Task instructions: Which lines in the entries below contain the string "label"? Copy each of them, and count only matches in the same case.

Entries from a collection
───

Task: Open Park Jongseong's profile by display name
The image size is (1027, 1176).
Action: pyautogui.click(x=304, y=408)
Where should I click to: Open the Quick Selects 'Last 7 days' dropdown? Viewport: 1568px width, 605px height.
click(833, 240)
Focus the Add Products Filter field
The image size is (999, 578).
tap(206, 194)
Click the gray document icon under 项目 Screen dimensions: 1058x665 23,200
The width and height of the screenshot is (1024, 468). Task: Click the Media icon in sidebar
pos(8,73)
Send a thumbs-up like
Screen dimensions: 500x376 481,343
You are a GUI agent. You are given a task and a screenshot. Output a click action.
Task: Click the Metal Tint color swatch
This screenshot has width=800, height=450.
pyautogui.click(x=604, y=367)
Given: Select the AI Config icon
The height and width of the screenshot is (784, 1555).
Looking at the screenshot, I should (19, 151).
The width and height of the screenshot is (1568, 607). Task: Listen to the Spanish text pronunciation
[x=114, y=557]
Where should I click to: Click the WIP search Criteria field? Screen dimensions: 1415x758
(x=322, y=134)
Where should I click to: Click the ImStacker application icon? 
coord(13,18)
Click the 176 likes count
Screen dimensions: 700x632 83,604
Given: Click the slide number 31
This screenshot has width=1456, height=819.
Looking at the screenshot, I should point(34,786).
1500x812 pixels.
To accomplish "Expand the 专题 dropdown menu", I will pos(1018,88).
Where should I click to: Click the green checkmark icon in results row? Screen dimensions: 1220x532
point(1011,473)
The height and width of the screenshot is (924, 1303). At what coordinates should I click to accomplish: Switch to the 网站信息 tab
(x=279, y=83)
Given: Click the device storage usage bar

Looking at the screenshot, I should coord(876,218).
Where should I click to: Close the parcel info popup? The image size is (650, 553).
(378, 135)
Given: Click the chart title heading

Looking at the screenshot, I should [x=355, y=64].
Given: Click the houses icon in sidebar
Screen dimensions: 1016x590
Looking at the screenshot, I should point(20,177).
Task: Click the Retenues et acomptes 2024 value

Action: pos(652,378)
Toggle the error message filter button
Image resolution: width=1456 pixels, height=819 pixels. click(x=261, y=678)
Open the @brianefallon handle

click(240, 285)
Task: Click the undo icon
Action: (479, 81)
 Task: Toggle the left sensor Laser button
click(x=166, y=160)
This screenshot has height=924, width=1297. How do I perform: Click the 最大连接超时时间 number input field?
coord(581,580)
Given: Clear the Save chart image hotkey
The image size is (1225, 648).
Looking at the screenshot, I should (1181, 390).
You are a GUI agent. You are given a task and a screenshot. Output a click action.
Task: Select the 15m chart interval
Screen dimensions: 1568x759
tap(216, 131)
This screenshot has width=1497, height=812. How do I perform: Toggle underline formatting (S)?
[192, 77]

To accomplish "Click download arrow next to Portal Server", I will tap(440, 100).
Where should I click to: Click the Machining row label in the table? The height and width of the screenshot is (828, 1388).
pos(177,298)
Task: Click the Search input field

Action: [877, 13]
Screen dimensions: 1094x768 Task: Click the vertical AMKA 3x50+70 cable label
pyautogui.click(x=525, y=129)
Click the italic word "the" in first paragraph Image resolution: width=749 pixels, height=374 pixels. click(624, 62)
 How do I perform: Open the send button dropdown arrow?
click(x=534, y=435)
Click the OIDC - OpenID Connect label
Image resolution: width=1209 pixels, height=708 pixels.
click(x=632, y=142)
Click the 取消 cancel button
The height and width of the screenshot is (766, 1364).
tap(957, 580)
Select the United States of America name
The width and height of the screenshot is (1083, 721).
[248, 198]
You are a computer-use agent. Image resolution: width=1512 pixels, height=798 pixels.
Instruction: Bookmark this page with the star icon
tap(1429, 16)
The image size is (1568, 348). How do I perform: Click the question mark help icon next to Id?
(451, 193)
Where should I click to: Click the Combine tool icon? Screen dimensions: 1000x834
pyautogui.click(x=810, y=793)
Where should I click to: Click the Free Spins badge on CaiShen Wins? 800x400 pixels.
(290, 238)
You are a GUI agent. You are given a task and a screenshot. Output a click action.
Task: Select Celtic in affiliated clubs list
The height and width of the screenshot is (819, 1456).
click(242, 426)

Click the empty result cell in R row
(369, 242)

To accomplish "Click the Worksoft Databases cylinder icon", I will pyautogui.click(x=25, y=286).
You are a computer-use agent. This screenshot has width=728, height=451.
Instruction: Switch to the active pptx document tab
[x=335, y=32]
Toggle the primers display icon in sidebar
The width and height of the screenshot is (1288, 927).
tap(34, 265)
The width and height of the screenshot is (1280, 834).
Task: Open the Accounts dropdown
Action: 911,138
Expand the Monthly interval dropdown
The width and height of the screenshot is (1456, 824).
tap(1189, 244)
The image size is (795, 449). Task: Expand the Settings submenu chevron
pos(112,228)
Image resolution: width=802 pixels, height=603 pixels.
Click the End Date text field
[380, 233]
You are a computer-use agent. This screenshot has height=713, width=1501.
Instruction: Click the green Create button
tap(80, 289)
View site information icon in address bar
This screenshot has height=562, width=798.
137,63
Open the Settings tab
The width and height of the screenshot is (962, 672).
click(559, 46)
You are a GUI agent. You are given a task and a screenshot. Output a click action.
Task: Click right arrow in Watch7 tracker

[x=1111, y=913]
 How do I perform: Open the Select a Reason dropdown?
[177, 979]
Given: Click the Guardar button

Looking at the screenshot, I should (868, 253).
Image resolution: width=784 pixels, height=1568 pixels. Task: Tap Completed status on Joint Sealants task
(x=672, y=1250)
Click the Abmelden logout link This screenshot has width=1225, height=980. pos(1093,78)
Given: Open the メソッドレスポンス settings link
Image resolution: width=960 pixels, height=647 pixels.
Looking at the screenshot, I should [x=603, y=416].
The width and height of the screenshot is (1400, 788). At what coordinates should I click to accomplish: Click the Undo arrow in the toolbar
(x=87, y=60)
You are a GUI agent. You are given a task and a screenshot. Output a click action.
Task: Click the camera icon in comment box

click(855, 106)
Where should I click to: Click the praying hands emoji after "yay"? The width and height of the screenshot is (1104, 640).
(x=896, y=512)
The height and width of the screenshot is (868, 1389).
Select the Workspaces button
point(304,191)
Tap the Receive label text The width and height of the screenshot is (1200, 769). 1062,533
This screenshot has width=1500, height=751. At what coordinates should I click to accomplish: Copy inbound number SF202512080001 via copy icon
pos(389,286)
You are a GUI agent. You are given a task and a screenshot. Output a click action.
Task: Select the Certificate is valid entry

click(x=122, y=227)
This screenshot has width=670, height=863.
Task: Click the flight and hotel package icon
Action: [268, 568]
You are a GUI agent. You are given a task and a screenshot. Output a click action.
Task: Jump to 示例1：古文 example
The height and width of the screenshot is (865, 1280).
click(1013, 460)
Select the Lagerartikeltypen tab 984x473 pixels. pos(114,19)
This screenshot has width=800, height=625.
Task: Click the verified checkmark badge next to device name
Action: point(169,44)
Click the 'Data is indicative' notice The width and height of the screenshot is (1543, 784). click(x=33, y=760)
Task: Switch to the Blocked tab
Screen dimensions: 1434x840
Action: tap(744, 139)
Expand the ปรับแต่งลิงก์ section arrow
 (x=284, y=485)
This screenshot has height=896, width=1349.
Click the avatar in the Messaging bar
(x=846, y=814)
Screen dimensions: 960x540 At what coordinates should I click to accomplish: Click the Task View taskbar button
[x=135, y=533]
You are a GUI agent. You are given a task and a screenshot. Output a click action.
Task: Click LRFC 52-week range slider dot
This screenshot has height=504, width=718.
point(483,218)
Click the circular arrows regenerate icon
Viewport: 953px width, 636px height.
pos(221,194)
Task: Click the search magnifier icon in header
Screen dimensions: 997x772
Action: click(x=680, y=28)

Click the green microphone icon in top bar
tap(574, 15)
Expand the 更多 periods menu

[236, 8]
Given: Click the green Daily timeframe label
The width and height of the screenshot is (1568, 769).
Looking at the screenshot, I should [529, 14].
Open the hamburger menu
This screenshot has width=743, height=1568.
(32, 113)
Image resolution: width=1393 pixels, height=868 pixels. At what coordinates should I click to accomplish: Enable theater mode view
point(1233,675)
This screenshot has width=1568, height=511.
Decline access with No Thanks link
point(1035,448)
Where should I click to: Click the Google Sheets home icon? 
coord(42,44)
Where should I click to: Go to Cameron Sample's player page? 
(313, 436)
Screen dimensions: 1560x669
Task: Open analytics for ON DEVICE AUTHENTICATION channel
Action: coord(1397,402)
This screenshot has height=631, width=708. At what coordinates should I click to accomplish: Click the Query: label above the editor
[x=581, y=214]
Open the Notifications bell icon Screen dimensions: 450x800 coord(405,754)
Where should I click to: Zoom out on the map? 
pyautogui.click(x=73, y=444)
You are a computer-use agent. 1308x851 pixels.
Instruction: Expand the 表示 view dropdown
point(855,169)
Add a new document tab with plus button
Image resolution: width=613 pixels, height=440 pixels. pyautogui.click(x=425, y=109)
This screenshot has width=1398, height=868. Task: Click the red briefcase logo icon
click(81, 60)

───

Complete answer:
Where should I click to: Click the Machining row label in the table? The height and width of the screenshot is (828, 1388).
Screen dimensions: 1094x768 Task: Click the vertical AMKA 3x50+70 cable label
Click the OIDC - OpenID Connect label
Tap the Receive label text The width and height of the screenshot is (1200, 769). 1062,533
Given: Click the green Daily timeframe label
This screenshot has height=631, width=708. At what coordinates should I click to accomplish: Click the Query: label above the editor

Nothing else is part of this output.